# Das Mädchen aus Deutschland



## chris-73

Hola, mi pregunta es la siguiente: he hecho una redacción sobre Anna Frank y he empezado poniendo esto como título, con lo cual toda la redacción la he hecho en base a que Mädchen es neutro y siempre que hablo de ella decía es (es ist in Frankfurt geboren, sein Vater hat ihm ein Tagebuch gegeben...)  y así en toda la redacción. Mi pregunta es si está bien hecho o por el contrario como Anna era femenino debería haber puesto sie ist in Frankfurt geboren, Ihre Vater hat ihr ein Tagebuch gegeben. Gracias de antemano.


----------



## Sowka

Hola chris-73 

¡Bienvenid@ al foro! 

Es una pregunta interesante. Normalmente, yo diría "sie". Es un poco más fácil si combinas el pronombre con el nombre, por ejemplo:

"Anne Frank war ein Mädchen aus Deutschland. (...) Anne musste mit ihrer Familie nach Amsterdam ziehen, und ihr Vater gab ihr ein Tagebuch".

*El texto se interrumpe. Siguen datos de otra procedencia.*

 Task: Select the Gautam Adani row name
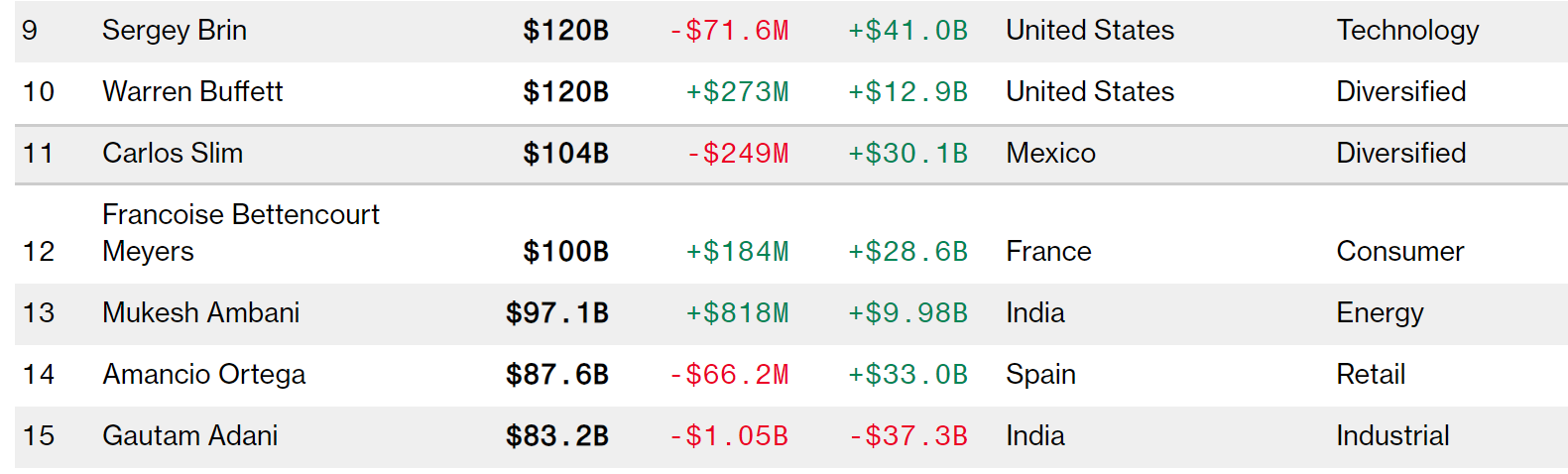click(190, 436)
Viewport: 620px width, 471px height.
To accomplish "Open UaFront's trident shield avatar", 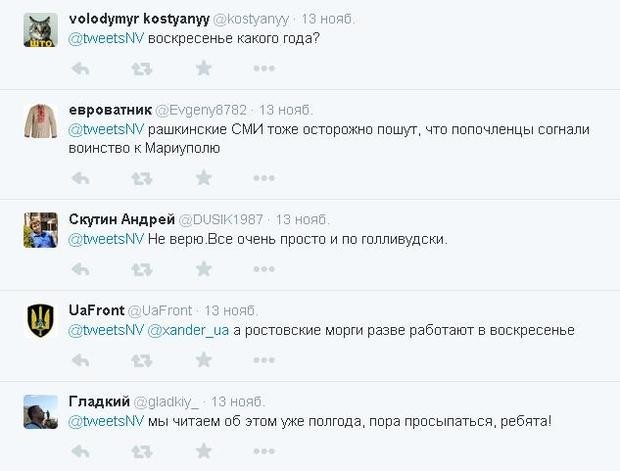I will click(41, 320).
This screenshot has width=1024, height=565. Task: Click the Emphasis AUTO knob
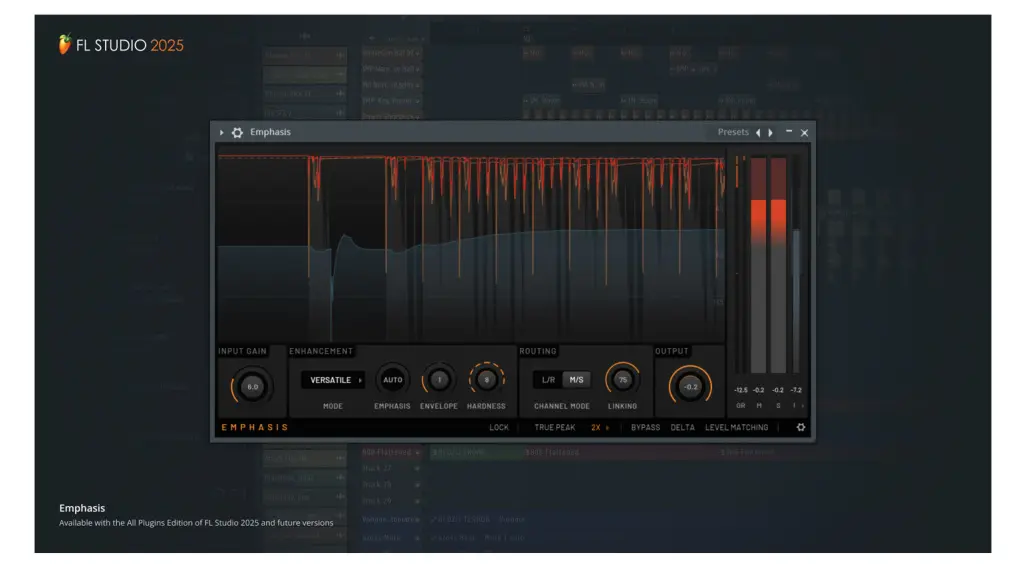click(x=392, y=380)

Ya hay un hilo sobre este tema en el foro alemán: Das unnatürliche Mädchen.


----------



## chris-73

Danke!!!!!!


----------



## crimsonsmirk

A mi me suena un poco raro e incluso anticuado (como en los cuentos de hadas) utilizar el pronombre neutral todo el tiempo. Yo diría "sie" y su nombre, como ha sugerido Sowka, mucho más.


----------



## chris-73

crimsonsmirk said:


> A mi me suena un poco raro e incluso anticuado (como en los cuentos de hadas) utilizar el pronombre neutral todo el tiempo. Yo diría "sie" y su nombre, como ha sugerido Sowka, mucho más.

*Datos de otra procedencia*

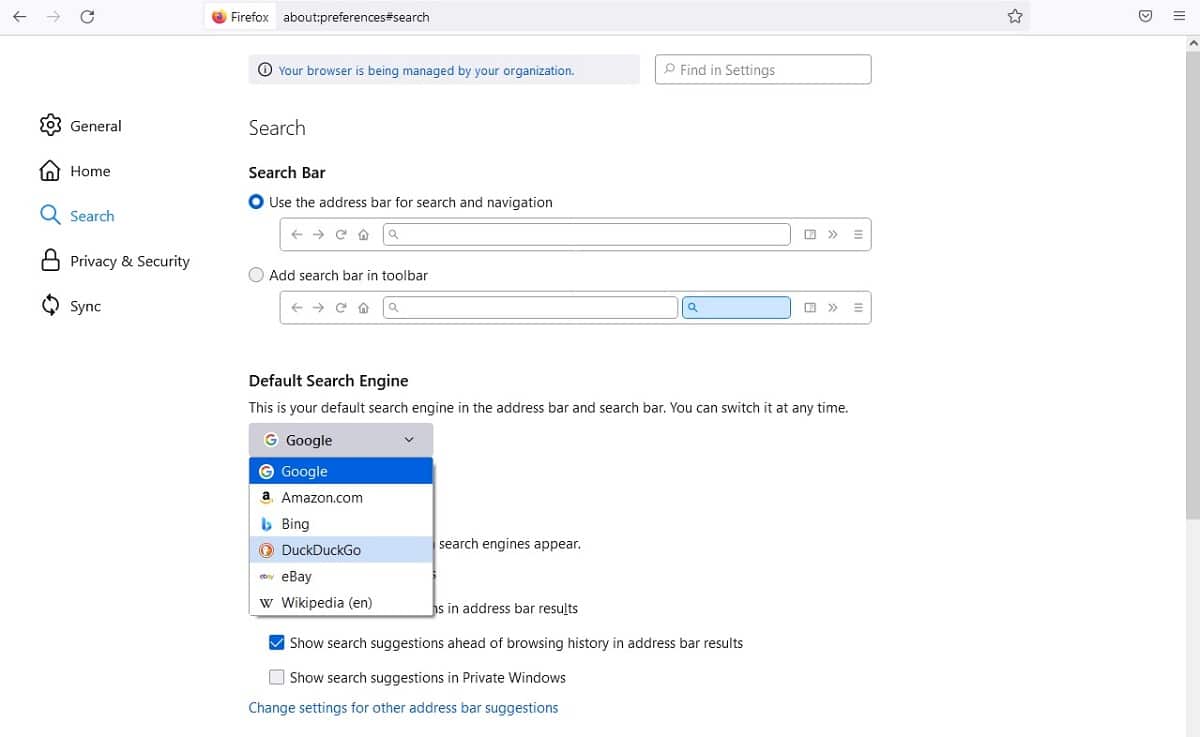
Task: Choose DuckDuckGo from the engine list
Action: 341,550
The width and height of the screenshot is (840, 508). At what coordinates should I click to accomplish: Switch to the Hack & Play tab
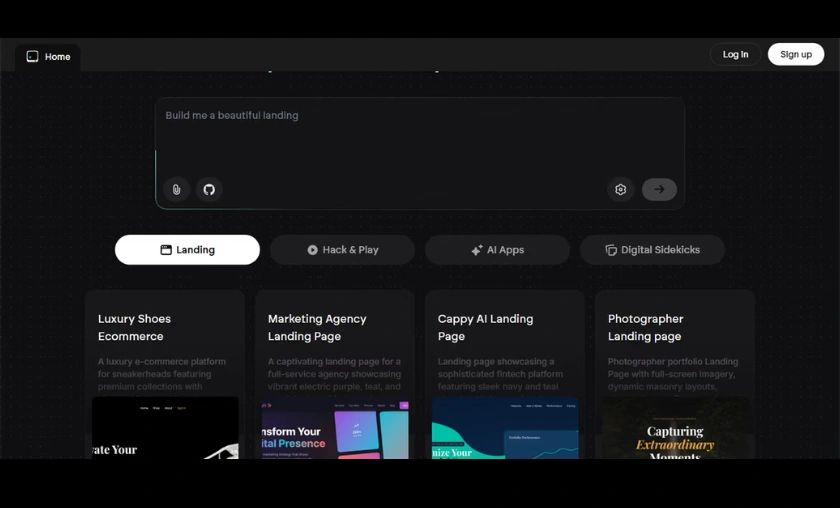point(342,250)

El caso es que yo no podía poner el nombre de la persona de la que estaba hablando ya que era una especie de adivinanza. La redacción consistía en hacer la biografía de alguien sin poner de quien hablábamos y los compañeros adivinarlo. Yo decidí hacerlo sobre Anna Frank pero no podía poner el nombre explícitamente. Al final opté por hablar en todo momento como sie. Hablé con la profesora y me dijo que mädchen se considera hasta los 7-8 años. Con lo cual hasta esa edad se utilizaría el neutro y a partir de ahí ya sí utilizar sie. Duda aclarada y así si alguien tiene una duda parecida ya sabe cómo hacerlo. Gracias por vuestros comentarios.


----------



## crimsonsmirk

Me alegra que hayas encontrado una solución para ti.

A propósito, es AnnE Frank.


----------



## chris-73

Lo tendré en cuenta. Viele Dank!!!


----------